A Luta Continua: LGBTI Rights in Timor-Leste

Timor-Leste is seen as a bright spot when it comes to LGBTI rights in Southeast Asia, but many challenges remain.

A Luta Continua: LGBTI Rights in Timor-Leste
Credit: Bardia Rahmani

DILI, TIMOR-LESTE – “This day means freedom,” says Domingos Gonsalves Barros as he waves a rainbow flag high above his head. “We can finally express ourselves without feeling intimidated by those people who bully us.”

Barros, a gay university student, is one of the 1,500 people who took part in Timor-Leste’s second-ever LGBTI Pride parade on July 20, 2018. Led by a transgender marching band and featuring modern dance performances, prayer groups, and stirring renditions of traditional Timorese resistance songs, the parade traced a colorful path through the capital city of Dili, a celebration of the lesbian, gay, bisexual, transgender, and intersex (LGBTI) community.

“Visibility is important,” says Natalino Guterres, the slight, 28-year-old activist who orchestrated the event, as well as Timor-Leste’s first Pride parade in 2017. “Many LGBTI get bullied, threatened, harassed, so it’s meaningful for them to go out on the street and feel safe, proud to be themselves.”

“And on the other side, for them to wear dresses, makeup, wigs – it was probably shocking for some people,” he says. “But I think it’s good; it’s the start of a conversation that isn’t happening in this country.”

Timor-Leste has attracted international attention in recent years for its increasingly vocal LGBTI community. The half-island nation is considered a bright spot when it comes to LGBTI rights in Southeast Asia, compared to recent crackdowns against such individuals in Indonesia and Malaysia.

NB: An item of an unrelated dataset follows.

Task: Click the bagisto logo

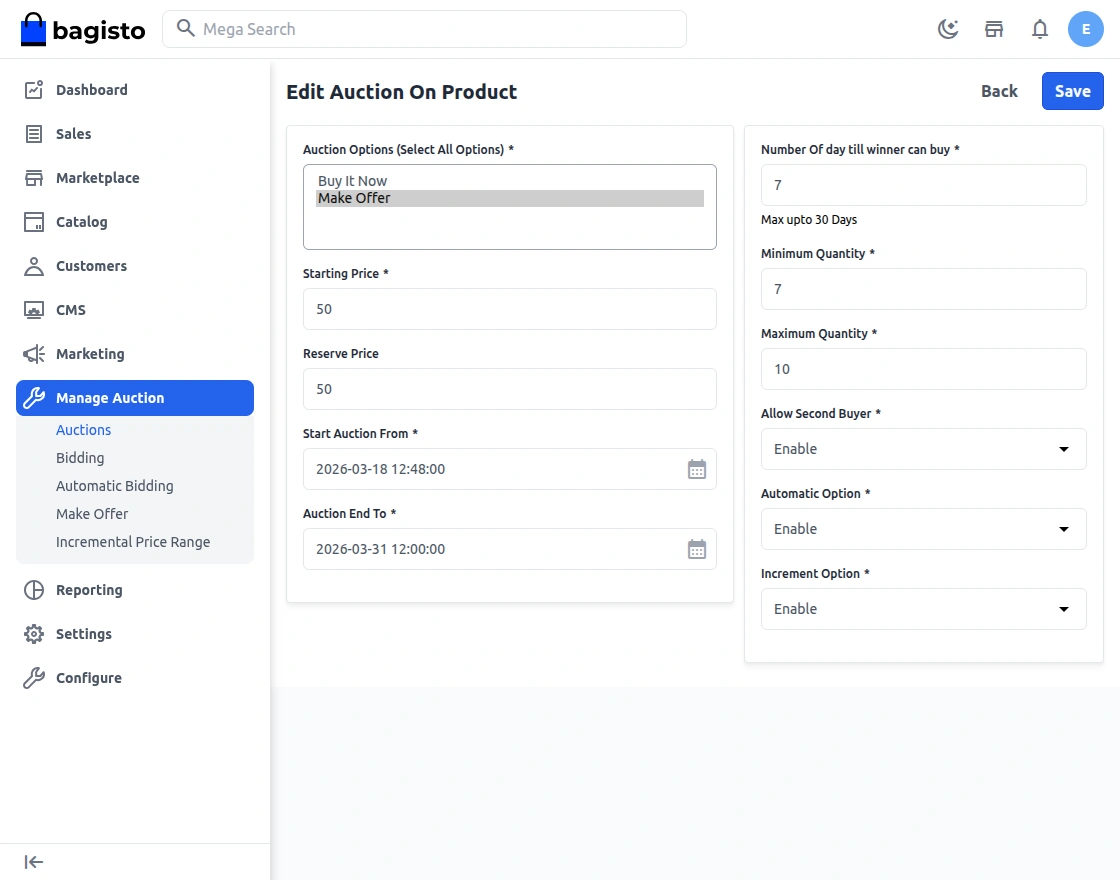Action: 83,30
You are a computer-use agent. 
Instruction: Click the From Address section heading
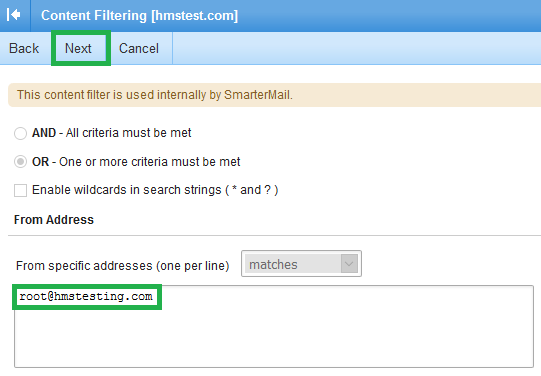pyautogui.click(x=54, y=220)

Timor-Leste’s reputation as a leader on LGBTI issues is perhaps surprising given the country’s religious makeup and recent troubled history. The country, which was a Portuguese colony until 1975, remains one of the most Catholic countries in the world. Ninety-seven percent of Timorese describe themselves as Catholic. Timor-Leste gained de facto independence in 2002 after a bloody decades-long struggle against its Indonesian occupiers, only to collapse into a quasi-civil war between 2006 and 2008.

Nevertheless, Bella Galhos, a former independence activist who, along with Guterres, has become a symbol of the nascent LGBTI movement, cautions against accepting at face value the international community’s designation of Timor-Leste as a safe haven.

“Let’s not dramatize the situation,” she says flatly. “We are still struggling.”